#### SHORT EXERCISE:
Reproduce, without any change, the stretch of the material from the line containing "How do I perform: Click the expressions" through the line containing "Action: click(1011, 806)", both of those lines included.

#### RECORDS FOR THIS EXERCISE:
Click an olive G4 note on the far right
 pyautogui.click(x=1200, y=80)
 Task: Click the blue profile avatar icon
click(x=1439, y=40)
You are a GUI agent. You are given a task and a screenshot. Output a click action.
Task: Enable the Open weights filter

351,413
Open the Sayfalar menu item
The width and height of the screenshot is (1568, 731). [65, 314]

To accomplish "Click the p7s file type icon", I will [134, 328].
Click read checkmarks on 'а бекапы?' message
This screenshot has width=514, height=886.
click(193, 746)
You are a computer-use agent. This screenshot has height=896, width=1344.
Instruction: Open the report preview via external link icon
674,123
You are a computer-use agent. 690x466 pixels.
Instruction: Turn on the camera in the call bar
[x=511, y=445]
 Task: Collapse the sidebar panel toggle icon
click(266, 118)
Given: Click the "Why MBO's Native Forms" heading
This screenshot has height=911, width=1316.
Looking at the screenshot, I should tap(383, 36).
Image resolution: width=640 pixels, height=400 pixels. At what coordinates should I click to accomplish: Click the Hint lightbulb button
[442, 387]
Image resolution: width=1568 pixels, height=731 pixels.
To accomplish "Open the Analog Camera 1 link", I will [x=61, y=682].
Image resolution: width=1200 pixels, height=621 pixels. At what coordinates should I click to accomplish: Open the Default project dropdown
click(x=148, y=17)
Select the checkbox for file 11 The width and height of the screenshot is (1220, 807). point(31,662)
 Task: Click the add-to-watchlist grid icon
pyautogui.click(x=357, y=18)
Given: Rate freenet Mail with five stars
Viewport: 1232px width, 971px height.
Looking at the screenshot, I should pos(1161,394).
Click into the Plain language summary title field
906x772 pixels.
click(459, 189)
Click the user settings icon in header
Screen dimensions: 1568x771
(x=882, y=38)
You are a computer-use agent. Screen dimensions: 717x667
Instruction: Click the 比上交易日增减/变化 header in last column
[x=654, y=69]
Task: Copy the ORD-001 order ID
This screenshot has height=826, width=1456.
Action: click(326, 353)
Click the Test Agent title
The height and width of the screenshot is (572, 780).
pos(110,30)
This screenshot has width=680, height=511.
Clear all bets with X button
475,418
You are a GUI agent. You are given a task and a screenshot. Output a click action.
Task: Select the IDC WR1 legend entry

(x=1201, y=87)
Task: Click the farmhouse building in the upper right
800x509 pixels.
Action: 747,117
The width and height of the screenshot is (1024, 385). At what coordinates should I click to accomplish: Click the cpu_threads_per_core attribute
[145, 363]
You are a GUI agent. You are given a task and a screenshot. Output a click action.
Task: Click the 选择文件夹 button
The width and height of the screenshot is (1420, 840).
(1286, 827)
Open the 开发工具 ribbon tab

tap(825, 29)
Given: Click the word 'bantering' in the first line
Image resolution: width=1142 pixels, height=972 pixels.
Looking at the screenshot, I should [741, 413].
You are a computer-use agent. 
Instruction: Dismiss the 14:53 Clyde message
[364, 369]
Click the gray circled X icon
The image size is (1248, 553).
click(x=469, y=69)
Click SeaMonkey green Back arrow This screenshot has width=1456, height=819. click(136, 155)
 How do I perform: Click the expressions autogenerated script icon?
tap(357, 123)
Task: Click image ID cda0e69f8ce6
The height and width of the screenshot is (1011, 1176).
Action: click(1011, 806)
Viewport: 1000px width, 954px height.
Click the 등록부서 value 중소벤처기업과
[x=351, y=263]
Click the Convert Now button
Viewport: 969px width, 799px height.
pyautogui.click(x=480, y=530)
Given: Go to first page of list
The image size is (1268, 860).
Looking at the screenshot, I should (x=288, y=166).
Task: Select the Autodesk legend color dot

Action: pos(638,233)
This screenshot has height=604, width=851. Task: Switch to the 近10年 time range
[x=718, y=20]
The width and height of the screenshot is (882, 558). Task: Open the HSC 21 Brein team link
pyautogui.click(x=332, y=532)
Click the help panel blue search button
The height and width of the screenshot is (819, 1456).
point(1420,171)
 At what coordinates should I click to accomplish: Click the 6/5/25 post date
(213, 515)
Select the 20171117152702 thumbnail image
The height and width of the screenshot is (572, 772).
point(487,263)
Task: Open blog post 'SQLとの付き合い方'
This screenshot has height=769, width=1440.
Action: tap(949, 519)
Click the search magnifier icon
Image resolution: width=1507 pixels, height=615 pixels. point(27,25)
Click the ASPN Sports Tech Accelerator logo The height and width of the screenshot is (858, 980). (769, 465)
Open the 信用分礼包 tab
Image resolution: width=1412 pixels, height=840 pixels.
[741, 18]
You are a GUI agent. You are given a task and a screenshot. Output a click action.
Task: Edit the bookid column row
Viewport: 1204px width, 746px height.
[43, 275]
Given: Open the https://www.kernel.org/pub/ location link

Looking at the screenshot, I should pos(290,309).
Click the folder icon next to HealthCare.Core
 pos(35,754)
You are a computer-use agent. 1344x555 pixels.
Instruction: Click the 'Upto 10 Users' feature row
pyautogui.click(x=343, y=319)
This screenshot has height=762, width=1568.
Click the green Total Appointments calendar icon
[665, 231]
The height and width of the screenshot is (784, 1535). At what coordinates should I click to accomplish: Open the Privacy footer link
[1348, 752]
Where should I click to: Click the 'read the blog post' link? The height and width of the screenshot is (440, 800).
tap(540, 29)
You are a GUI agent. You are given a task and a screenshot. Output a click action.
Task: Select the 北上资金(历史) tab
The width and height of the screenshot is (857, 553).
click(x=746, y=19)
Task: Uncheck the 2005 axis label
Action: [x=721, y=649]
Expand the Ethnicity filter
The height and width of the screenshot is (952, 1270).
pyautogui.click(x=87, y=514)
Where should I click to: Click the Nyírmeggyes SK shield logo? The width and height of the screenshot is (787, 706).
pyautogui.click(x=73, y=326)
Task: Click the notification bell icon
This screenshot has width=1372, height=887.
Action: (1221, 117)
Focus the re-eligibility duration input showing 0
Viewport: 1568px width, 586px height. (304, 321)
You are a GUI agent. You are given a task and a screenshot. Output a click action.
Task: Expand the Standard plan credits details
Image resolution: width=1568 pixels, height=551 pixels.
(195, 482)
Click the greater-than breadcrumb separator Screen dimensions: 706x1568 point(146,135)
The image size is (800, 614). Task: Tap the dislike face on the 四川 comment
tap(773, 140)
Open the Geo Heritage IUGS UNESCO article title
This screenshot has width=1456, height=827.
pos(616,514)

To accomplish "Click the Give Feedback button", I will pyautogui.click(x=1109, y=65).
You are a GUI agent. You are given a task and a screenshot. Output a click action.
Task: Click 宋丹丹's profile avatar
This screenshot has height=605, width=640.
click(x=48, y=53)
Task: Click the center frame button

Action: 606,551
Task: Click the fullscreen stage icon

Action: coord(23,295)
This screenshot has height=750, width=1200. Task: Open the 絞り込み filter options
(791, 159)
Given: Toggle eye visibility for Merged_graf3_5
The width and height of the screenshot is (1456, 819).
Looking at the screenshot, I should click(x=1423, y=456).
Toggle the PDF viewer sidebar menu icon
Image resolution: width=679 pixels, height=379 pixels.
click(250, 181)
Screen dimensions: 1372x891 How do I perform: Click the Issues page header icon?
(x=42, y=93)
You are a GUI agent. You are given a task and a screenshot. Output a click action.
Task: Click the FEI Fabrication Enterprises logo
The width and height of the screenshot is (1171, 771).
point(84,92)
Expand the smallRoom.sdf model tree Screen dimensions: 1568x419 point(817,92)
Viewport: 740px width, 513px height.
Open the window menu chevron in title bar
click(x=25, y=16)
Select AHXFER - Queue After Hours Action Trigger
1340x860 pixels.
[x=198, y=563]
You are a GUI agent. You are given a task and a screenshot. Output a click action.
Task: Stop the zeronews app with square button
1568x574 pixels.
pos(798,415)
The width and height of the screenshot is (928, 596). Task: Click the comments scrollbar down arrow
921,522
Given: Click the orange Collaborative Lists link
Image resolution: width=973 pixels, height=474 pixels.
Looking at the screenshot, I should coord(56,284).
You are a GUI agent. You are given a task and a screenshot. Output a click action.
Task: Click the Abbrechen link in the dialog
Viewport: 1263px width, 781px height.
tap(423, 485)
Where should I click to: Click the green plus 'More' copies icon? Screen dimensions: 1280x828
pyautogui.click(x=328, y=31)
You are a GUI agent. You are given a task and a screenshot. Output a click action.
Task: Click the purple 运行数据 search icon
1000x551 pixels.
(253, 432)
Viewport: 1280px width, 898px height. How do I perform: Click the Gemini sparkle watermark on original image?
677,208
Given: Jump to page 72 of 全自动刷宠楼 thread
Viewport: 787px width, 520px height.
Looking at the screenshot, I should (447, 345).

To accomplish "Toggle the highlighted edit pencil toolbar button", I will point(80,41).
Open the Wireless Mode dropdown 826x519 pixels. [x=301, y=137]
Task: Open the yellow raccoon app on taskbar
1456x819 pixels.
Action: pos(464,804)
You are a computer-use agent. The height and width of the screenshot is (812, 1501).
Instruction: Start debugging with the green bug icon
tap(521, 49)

#### ANSWER TO THIS TASK:
 How do I perform: Click the expressions autogenerated script icon?
tap(357, 123)
Task: Click image ID cda0e69f8ce6
The height and width of the screenshot is (1011, 1176).
Action: click(1011, 806)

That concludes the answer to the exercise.